RAW DATA
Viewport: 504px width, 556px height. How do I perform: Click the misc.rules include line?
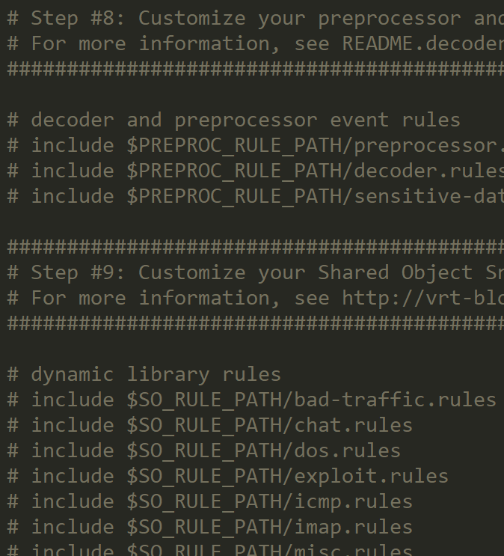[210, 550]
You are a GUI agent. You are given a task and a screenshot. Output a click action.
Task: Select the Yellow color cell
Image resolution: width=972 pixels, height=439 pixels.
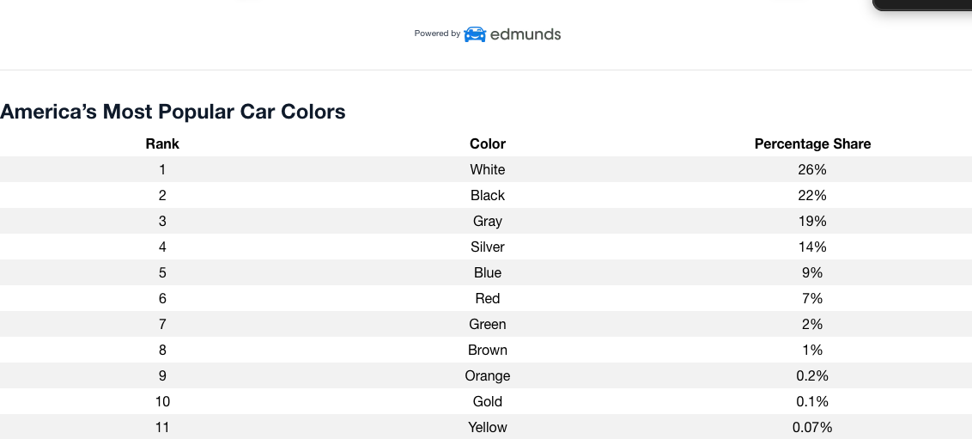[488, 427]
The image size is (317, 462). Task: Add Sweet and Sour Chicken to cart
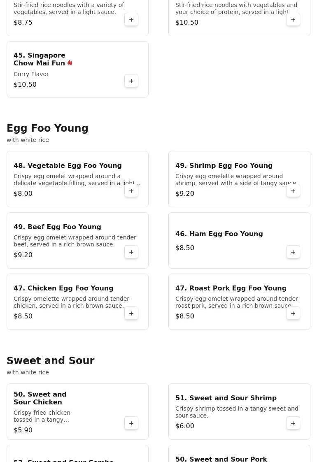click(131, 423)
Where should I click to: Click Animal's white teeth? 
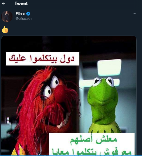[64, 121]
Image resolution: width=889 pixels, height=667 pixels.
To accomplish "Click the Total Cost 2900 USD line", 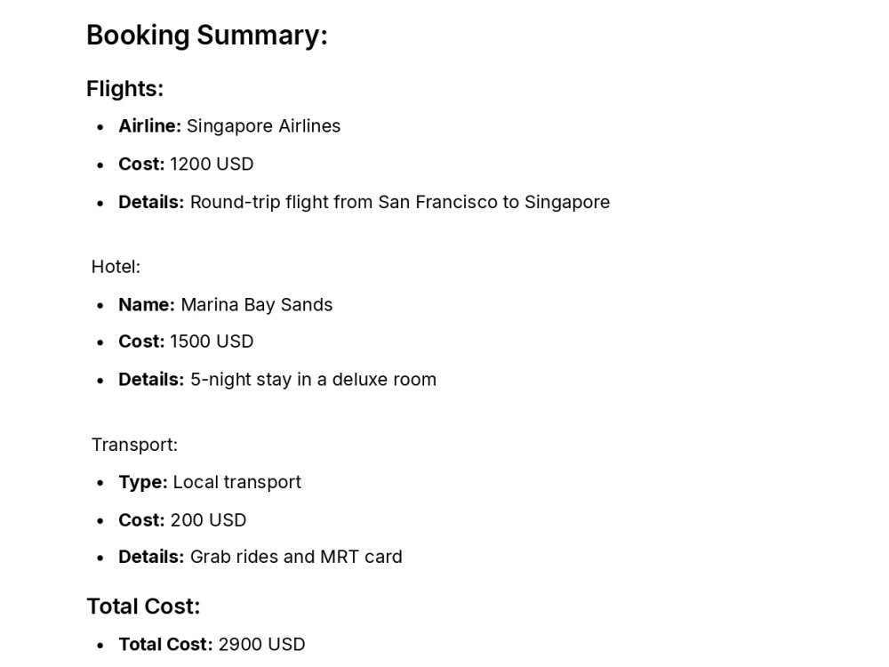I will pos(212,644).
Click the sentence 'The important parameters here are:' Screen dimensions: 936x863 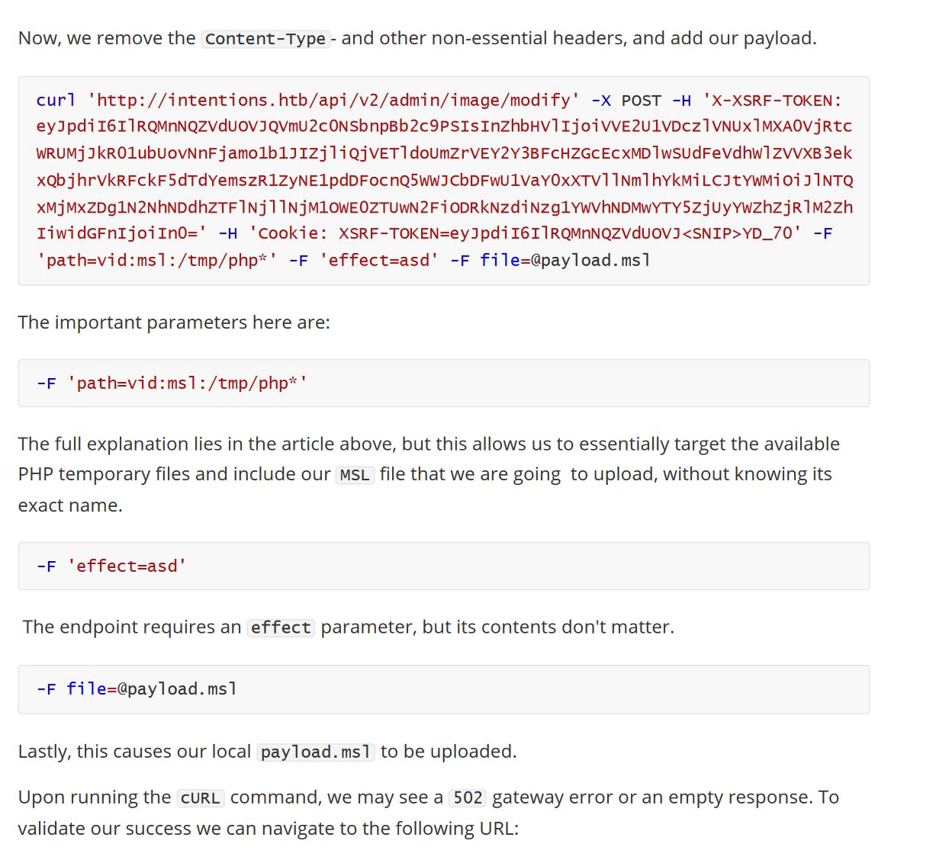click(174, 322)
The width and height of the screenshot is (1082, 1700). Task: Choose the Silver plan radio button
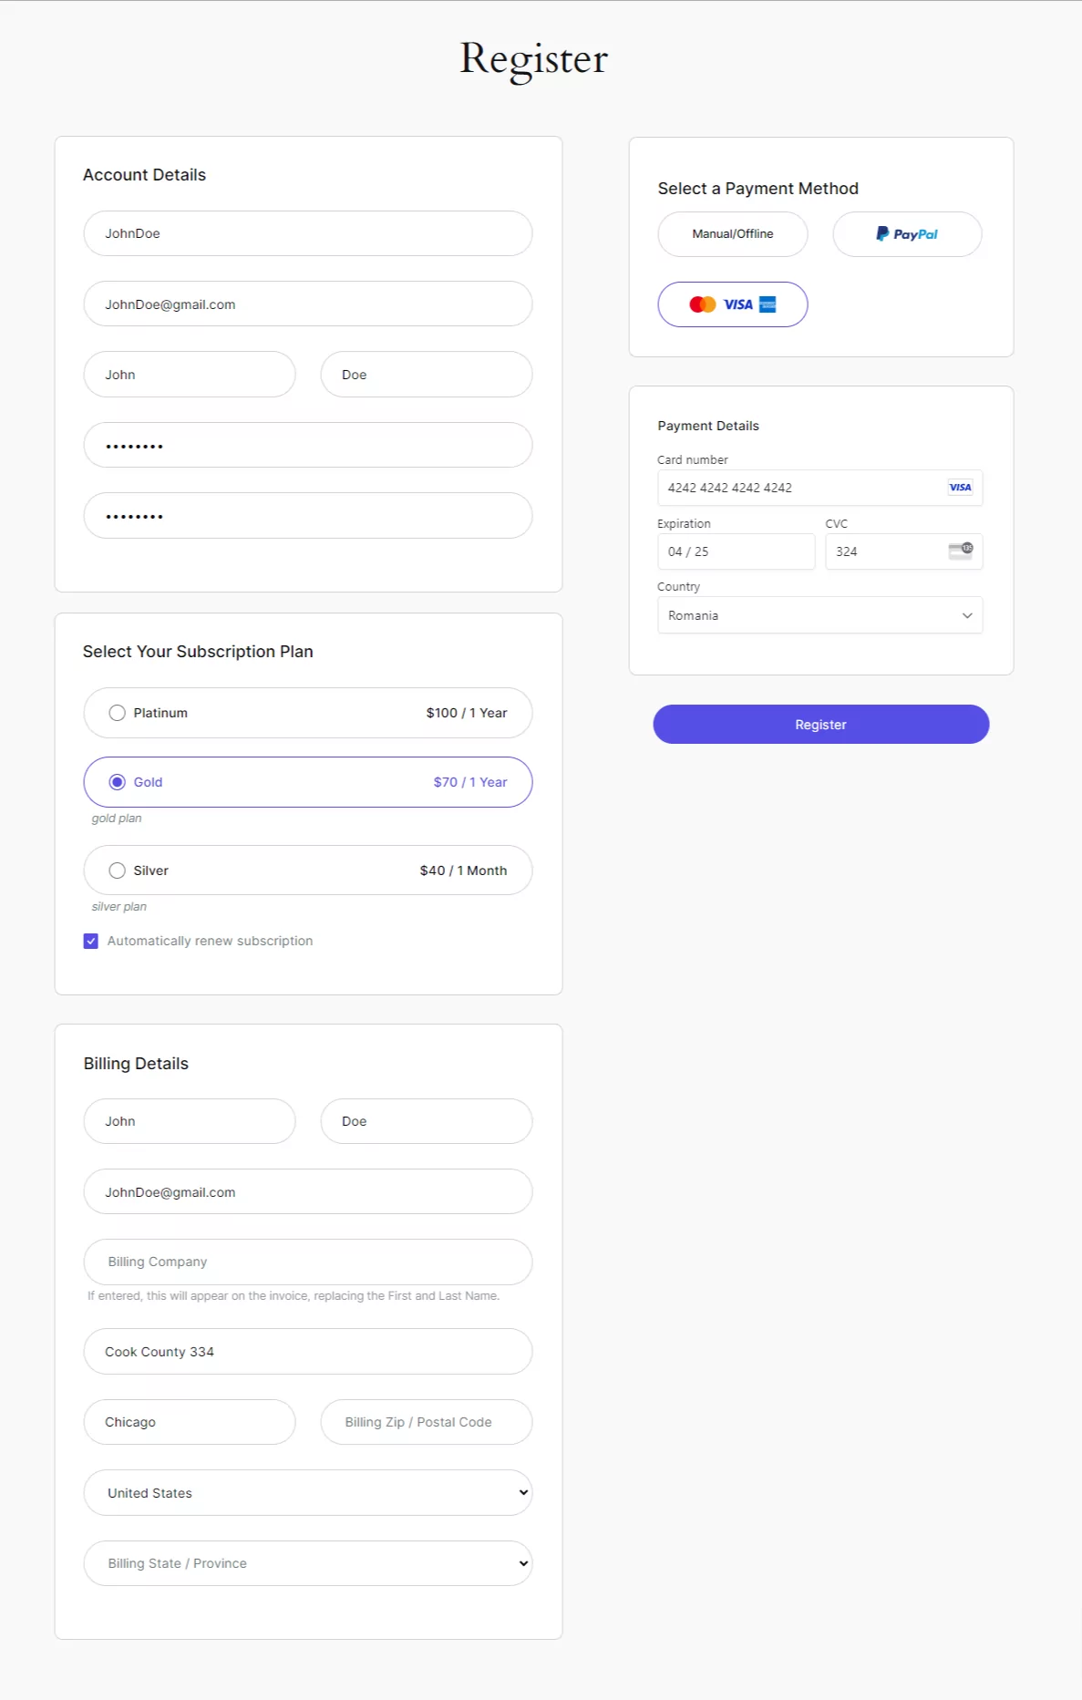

ABOUT THIS TASK
Within the entries, count the lines containing the string "screenshot" and state nothing but the result.

EXPECTED OUTPUT
2